- EXERCISE GOAL -
Below are some records; output all of them exactly as they read.
══════════════════════════════
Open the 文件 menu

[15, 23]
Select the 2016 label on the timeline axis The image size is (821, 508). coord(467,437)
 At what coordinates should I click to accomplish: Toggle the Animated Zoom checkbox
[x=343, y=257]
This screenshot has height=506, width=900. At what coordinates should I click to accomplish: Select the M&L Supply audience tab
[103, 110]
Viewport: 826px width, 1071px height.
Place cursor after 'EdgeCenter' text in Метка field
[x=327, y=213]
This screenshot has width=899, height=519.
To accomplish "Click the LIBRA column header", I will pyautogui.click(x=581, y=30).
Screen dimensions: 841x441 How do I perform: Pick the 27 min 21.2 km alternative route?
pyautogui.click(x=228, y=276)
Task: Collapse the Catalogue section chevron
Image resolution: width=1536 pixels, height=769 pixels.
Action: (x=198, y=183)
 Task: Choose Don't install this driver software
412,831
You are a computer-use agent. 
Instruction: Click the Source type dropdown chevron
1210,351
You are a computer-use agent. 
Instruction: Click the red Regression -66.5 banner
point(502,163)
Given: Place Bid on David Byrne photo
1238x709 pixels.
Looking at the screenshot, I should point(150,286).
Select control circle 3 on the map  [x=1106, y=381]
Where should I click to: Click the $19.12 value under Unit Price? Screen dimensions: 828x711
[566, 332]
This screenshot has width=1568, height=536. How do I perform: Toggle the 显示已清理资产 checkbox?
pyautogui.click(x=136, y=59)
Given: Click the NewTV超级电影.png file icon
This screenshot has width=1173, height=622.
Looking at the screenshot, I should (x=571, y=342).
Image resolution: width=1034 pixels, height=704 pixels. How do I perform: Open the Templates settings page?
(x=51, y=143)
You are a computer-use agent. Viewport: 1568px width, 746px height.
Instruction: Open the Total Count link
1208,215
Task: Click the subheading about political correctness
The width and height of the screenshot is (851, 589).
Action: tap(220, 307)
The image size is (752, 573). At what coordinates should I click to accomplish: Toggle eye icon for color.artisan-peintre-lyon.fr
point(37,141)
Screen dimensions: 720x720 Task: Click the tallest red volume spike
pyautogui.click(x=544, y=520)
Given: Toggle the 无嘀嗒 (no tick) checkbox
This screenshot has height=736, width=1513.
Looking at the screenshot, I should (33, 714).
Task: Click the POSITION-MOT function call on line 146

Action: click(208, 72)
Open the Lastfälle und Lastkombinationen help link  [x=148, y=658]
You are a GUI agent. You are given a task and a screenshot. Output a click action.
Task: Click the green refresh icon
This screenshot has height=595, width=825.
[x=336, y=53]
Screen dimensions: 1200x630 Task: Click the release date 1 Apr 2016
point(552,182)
══════════════════════════════
- COMPLETED TASK -
Open the 文件 menu

[15, 23]
Select the 2016 label on the timeline axis The image size is (821, 508). coord(467,437)
 At what coordinates should I click to accomplish: Toggle the Animated Zoom checkbox
[x=343, y=257]
This screenshot has height=506, width=900. At what coordinates should I click to accomplish: Select the M&L Supply audience tab
[103, 110]
Viewport: 826px width, 1071px height.
Place cursor after 'EdgeCenter' text in Метка field
[x=327, y=213]
This screenshot has width=899, height=519.
To accomplish "Click the LIBRA column header", I will pyautogui.click(x=581, y=30).
Screen dimensions: 841x441 How do I perform: Pick the 27 min 21.2 km alternative route?
pyautogui.click(x=228, y=276)
Task: Collapse the Catalogue section chevron
Image resolution: width=1536 pixels, height=769 pixels.
Action: (x=198, y=183)
 Task: Choose Don't install this driver software
412,831
You are a computer-use agent. 
Instruction: Click the Source type dropdown chevron
1210,351
You are a computer-use agent. 
Instruction: Click the red Regression -66.5 banner
point(502,163)
Given: Place Bid on David Byrne photo
1238x709 pixels.
Looking at the screenshot, I should point(150,286).
Select control circle 3 on the map  [x=1106, y=381]
Where should I click to: Click the $19.12 value under Unit Price? Screen dimensions: 828x711
[566, 332]
This screenshot has width=1568, height=536. How do I perform: Toggle the 显示已清理资产 checkbox?
pyautogui.click(x=136, y=59)
Given: Click the NewTV超级电影.png file icon
This screenshot has width=1173, height=622.
Looking at the screenshot, I should (x=571, y=342).
Image resolution: width=1034 pixels, height=704 pixels. How do I perform: Open the Templates settings page?
(x=51, y=143)
You are a computer-use agent. Viewport: 1568px width, 746px height.
Instruction: Open the Total Count link
1208,215
Task: Click the subheading about political correctness
The width and height of the screenshot is (851, 589).
Action: tap(220, 307)
The image size is (752, 573). At what coordinates should I click to accomplish: Toggle eye icon for color.artisan-peintre-lyon.fr
point(37,141)
Screen dimensions: 720x720 Task: Click the tallest red volume spike
pyautogui.click(x=544, y=520)
Given: Toggle the 无嘀嗒 (no tick) checkbox
This screenshot has height=736, width=1513.
Looking at the screenshot, I should (33, 714).
Task: Click the POSITION-MOT function call on line 146

Action: click(208, 72)
Open the Lastfälle und Lastkombinationen help link  [x=148, y=658]
You are a GUI agent. You are given a task and a screenshot. Output a click action.
Task: Click the green refresh icon
This screenshot has height=595, width=825.
[x=336, y=53]
Screen dimensions: 1200x630 Task: Click the release date 1 Apr 2016
point(552,182)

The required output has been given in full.